From the shadows to the spotlight
Akil Augustine lived in Canada for years without even knowing he was undocumented.
He was born in Trinidad and Tobago in 1982, and his parents brought him to Toronto when he was four, to live with an aunt.
He realized something was wrong as a teenager when his friends started applying for jobs, and his older sister told him he couldn’t legally apply for jobs.
The Current18:33The stories of undocumented migrants in Canada
“I finally figured out, I’m undocumented,” he said. “It’s bad news, so it’s scary. Your stomach drops a couple of floors.”
After that, Augustine lived in fear of deportation, keeping his status secret. He was especially worried about getting stopped by police or going to the hospital. He says one of the scariest moments he had was being home alone while sick with a bad flu.
“I was just so out of breath, I couldn’t breathe,” he said. “I knew I couldn’t go to the doctor.”
It took a decade, but Augustine finally became a citizen in 2015. Lawyers he met through friends worked for free, and his Member of Parliament, former NDP leader Jack Layton, wrote a letter of support.
He achieved status under a section of the Immigration and Refugee Protection act that grants permanent residence on humanitarian and compassionate considerations.
He describes his certificate of Canadian Citizenship as the most important thing he owns.
Augustine went on to be a courtside reporter and host with NBA TV Canada. His work on the Toronto Raptors winning 2019 season earned him a championship ring.
“I can provide anecdotal evidence that if you bring a little kid from Trinidad who doesn’t know much and raise him in Canada under the great education system and support systems that we have, he can flourish and add things to our society. That’s what I know.”
Fighting for regularization
In 2021, the mandate letter for federal Immigration Minister Marc Miller asked him to “explore ways of regularizing status for undocumented workers.” That would mean providing a pathway to permanent residence status for people working without documentation.
In 2023, the federal government expanded a pilot project in Toronto to provide status for 100 construction workers in that city. But the minister of Citizenship and Immigration concedes there is no plan to address the status of the hundreds of thousands of other undocumented people.
“There’s no consensus at this time as to what to do,” Miller told reporters in November.
In fact, the minister said Canada is deporting people in numbers he described as “historic highs”

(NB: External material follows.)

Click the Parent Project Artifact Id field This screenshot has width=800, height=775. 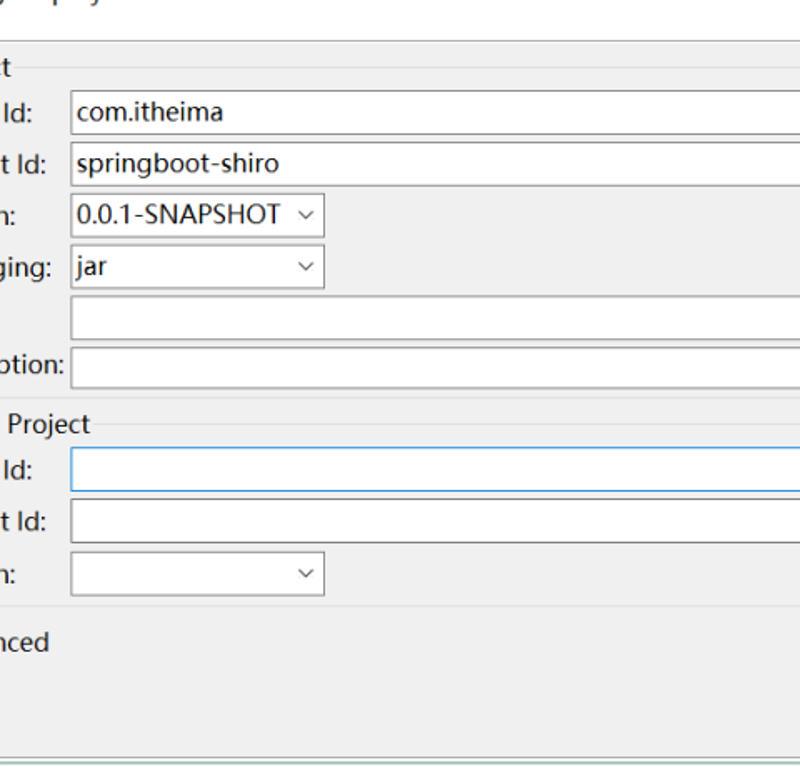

In an email to CBC News, the Canada Border Services Agency said that in the most recently completed fiscal year, 15,392 people were removed from Canada for non-compliance with immigration rules. That’s close to 6,000 more deportations than the previous year.
“We’re very serious about that,” Miller said of the government’s responsibility to deport undocumented people.
There’s indication that Canadians support sending people home. A recent Leger poll done for the Association for Canadian Studies shows that 48 per cent of Canadians believe that mass deportations are needed to stop illegal migration. That’s just one percentage point lower than the views found in the U.S. in the same study.
Risk of deportation
In an effort to get the government to reverse course on deportations and regularize undocumented workers, Jess went public with her story in a news conference on Parliament Hill in November, organized by the Migrant Workers Alliance for Change.
She knows going public puts her at risk of being deported.
“A lot of people out there [are] fighting for the same thing I’m fighting for, regularization, equal rights,” she said. “Everyone deserves to live as a human being.”
Life in Canada is hard for Jess, who says she has experienced racism, including a person on a bus who told her to go back to where she came from. She also says the house where she lives is infested with rats and raccoons.
But she says she stays in order to send money to her children, who are now 16 and seven.
“If I don’t try, who’s going to try?”